Dynamic conditions stimulate the bone remodeling process by improving the nutrients transport and increasing the expression of osteogenic cells. The purpose of this study was to evaluate the effect of mechanical stimulation on the osteogenic differentiation of human adipose-derived stromal cells.
Cells were cultured under static and dynamic conditions in collagen scaffolds for 14 days. The mechanical stimulation was performed using a biaxial rotating bioreactor (5 × rpm and perfusion flow rate of 10 × rpm). Cell viability was analyzed with a living cell count and a MTT assay. Changes in expression of specific stem cell marker, osteogenic marker and endothelial markers were analyzed on gene (RT-qPCR) and protein (IHC) level. Data were statistically analyzed by one-way ANOVA (p = 0.05).
Cell viability was higher under dynamic condition and cells migrated deeper in the collagen matrix. Expression of stem cell marker (ANPEP/CD13, CD44, THY1/CD90) was significant higher under dynamic condition. This was also observed for osteogenic markers (collagen 1, osteopontin, osteonectin).
The mechanical stimulation increased significantly cell viability and differentiation potential of human adipose-derived stromal cells.
hADSC, Dynamic stress, Expression profile, Biaxial bioreactor
Bone fracture defects require an interventional treatment which is dependent from the size of the injured site: Whereas smaller bone defects may be spontaneously solved and comprise minimal intervention approaches, larger bone defects usually require the use of replacement material in order to facilitate the healing process [1,2]. Although autologous bone grafting is the gold-standard to facilitate bone repair, the approach is limited due to the low availability of bone material and morbidity of the donor-site. In order to overcome these limitations, tissue engineering approaches have been developed and have been shown a rapidly growth on the field of regenerative medicine. The technique simulates the physiological process of bone repair by using a combination of osteoprogenitors, cytokines and bioactive carriers. In this sense, the use of stem cells is the start point to stimulate osteogenesis [3-8].

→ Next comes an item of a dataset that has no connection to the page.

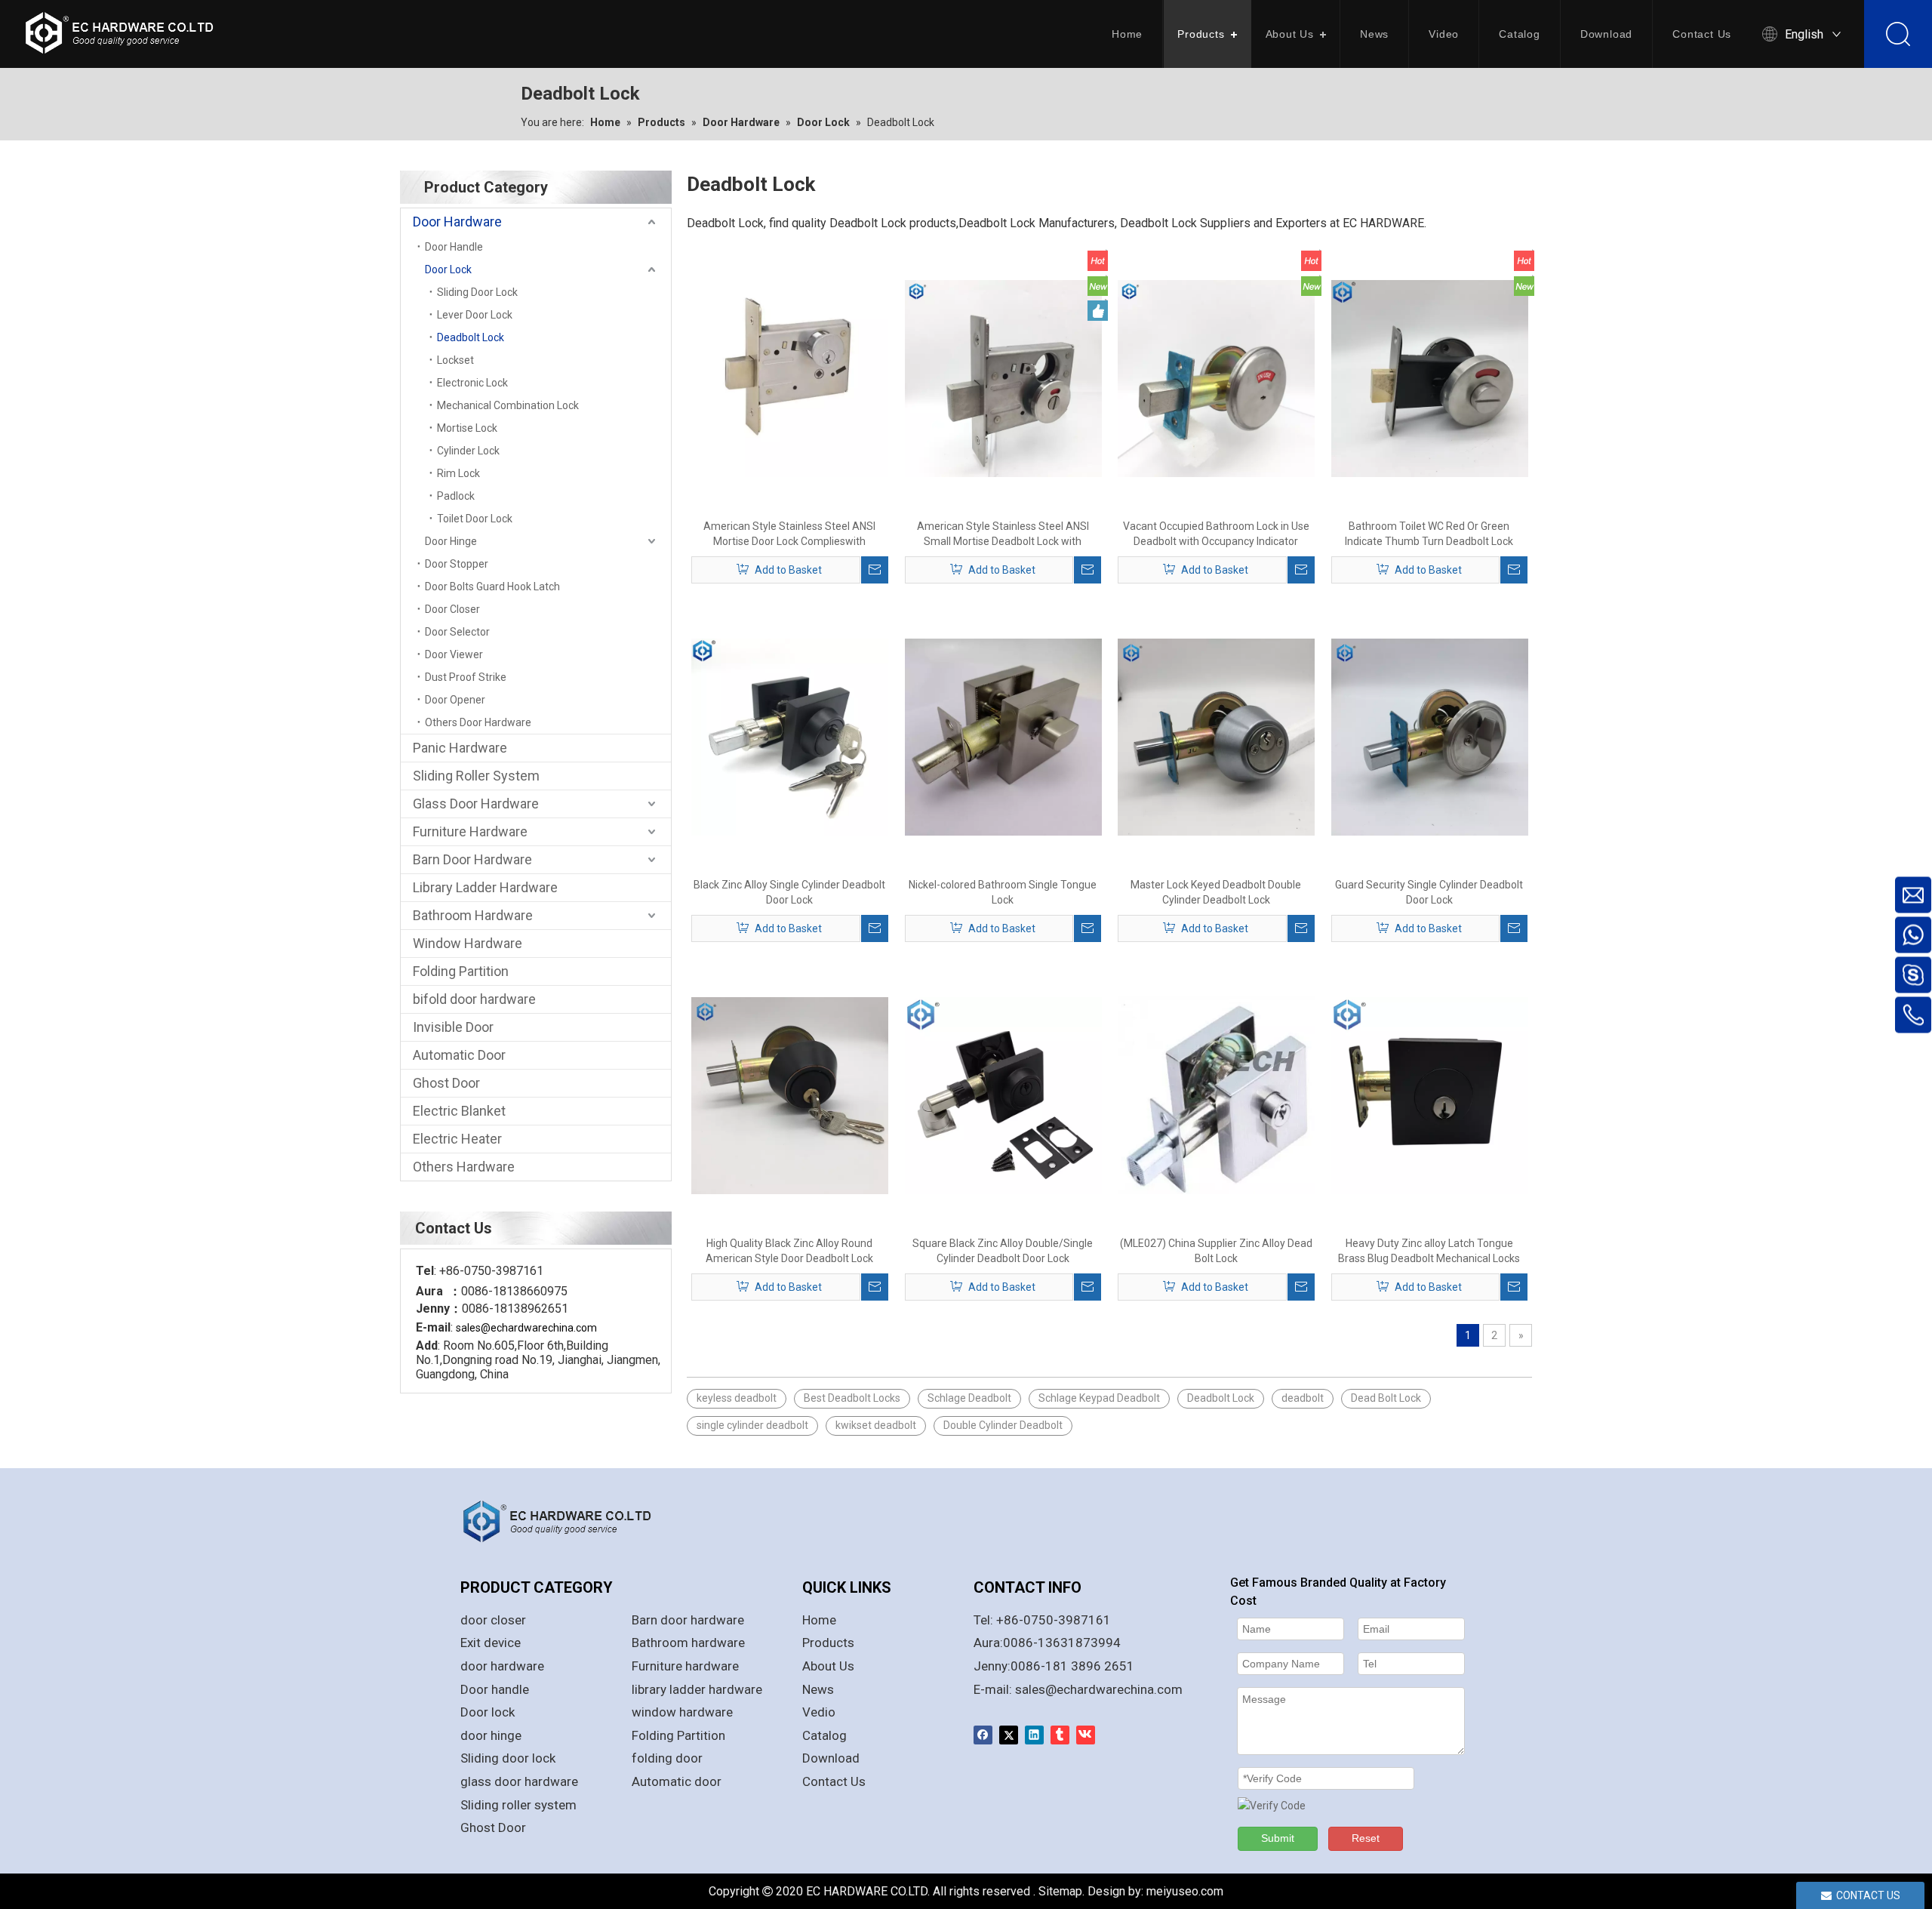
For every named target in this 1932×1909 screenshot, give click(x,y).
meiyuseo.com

Mesenchymal stem cells play an important role in tissue engineering approaches due to their capacity to differentiate in multiple cell lineages [2,9]. These cells may be acquired from different sources, and their differentiation potential depends on the donation site [10-12]. For the treatment of bone defects, mesenchymal cells are typically harvested from the bone marrow [13-15], which is considered a painful and time-consuming procedure. Furthermore, it is associated with a risk of cell contamination and graft loss .
In this regard, human adipose-derived stem cells (hADSCs) present some advantages due to their abundant source of osteoprogenitors, easy accessibility and the large quantity of donor tissue available [16-19]. Although the osteogenic capacity of hADSCs seems to be lower in comparison to bone marrow-derived stem cells , intrinsic and extrinsic inducing factors, as an osteogenic medium or mechanical vibration, are used to stimulate the osteogenesis [21-26].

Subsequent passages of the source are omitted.